日本の先発山口は悪くはなかったが、4回にゲッツー崩れで先制点を許した。
日本の初安打が4回裏にようやく出て、5回に小林が四球、坂本がエラーで出塁すると菊池の同点タイムリーツーベース。さらに鈴木の勝ち越しタイムリーで見事に逆転である。
だが6回に不運な三塁ゴロでまた流れがベネズエラに傾いてしまう。山岡、大竹、中川と刻んでいくが元ヤクルトのリベロに同点タイムリーを打たれ、さらに2点を失い逆転されてしまう。
ここでルーキー甲斐野の好投が再び日本に流れを引き寄せる。
ベネズエラのエスコバーが制球を乱し、ノーヒットで押し出しによる1点。つづく菊池のタイムリーで1点。さらにまた押し出しで1点。4番鈴木は犠牲フライ。源田の内野安打でまた1点。最後は丸の押し出し。ヒット2本で6点である。
ベネズエラの自滅に救われた感もあるわけだが、とにかく大事な初戦を取った。
グループB:台湾
第2戦:桃園国際球場
日本 vs. プエルトリコ
🇵🇷 0 0 0 0 0 0 0 0 0 0
🇯🇵 0 0 4 0 0 0 0 0 X 4
(日)高橋礼、嘉弥真、大竹、山本、山崎 ― 甲斐
【本】鈴木1号
侍ジャパンの先発は、日本代表伝統のアンダースロー枠・高橋礼。
最高のピッチングだった。
国際大会で完全試合を達成してしまうのか、などと気の早いことに4回あたりで思ったりしたのだが、とにかくテンポのいいピッチングで6回を1安打無失点である。
18アウトのうち内野ゴロが14個。ほとんどボールが外野に飛ぶこともなかった。
打線は3回裏に近藤の内野安打で1点を先制すると、4番鈴木に待望のホームランで3点を追加。得点はこの回のみだが、やはり投手を中心に守り勝つのが侍ジャパンだろう。

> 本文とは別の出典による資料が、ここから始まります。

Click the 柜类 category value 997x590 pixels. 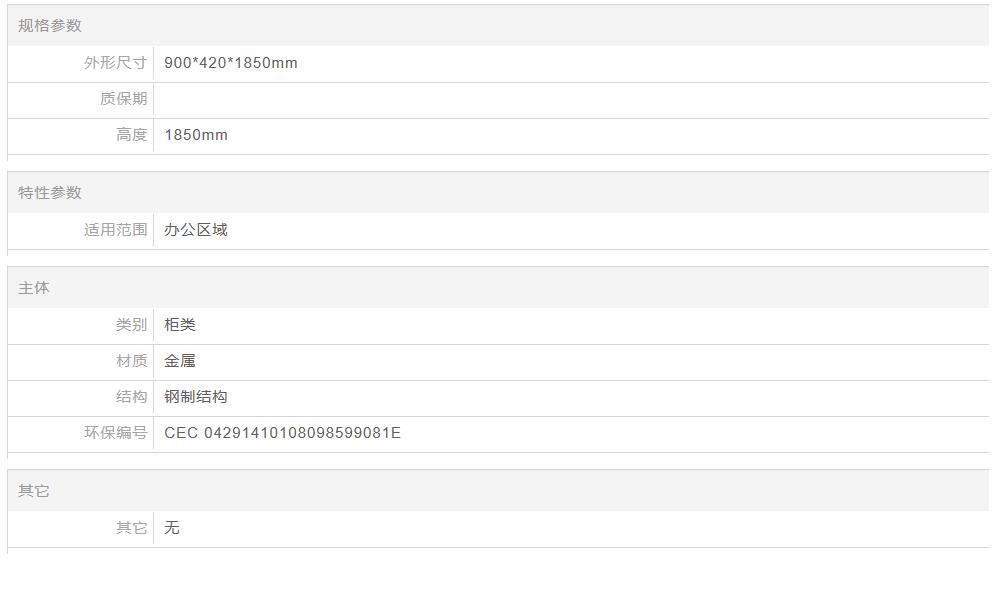(180, 325)
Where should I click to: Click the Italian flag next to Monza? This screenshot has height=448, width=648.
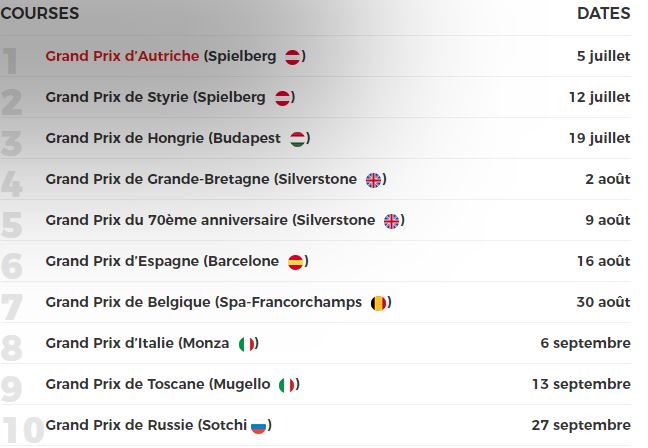click(x=247, y=344)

初登板の山本の好投も光った。前日につづき9回は山崎が締めた。
グループB:台湾
第3戦:台中インターコンチネンタル球場
台湾 vs. 日本
🇯🇵 2 0 2 0 0 1 0 0 3 8
🇹🇼 0 0 0 0 0 0 0 0 1 1
(日)今永、大野、山岡、甲斐野、岸、山本 ― 會澤
【本】鈴木2号
侍ジャパンの先発は今永昇太。
侍ジャパンは初回に4番鈴木、吉田のタイムリーで2点を先制。3回には2試合連続となる鈴木の2ランホームラン。6回には丸のタイムリーで5点目を入れた。9回にまたも鈴木のタイムリーでダメ押し。さらに泥にまみれて培った!源田!源田!源田!のスリーベースでまたダメ押し。
投手陣は先発今永がランナーを背負いながらも3回を無失点で抑えた。その後は大野、山岡、甲斐野、岸と刻んで、この日のクローザーは将来の侍ジャパンエース候補山本由伸。2死からタイムリーを打たれ失点したが、きっちりとオープニングラウンドを締めくくった。
オープニングラウンドを3連勝で、侍ジャパンはスーパーラウンド進出を決めた。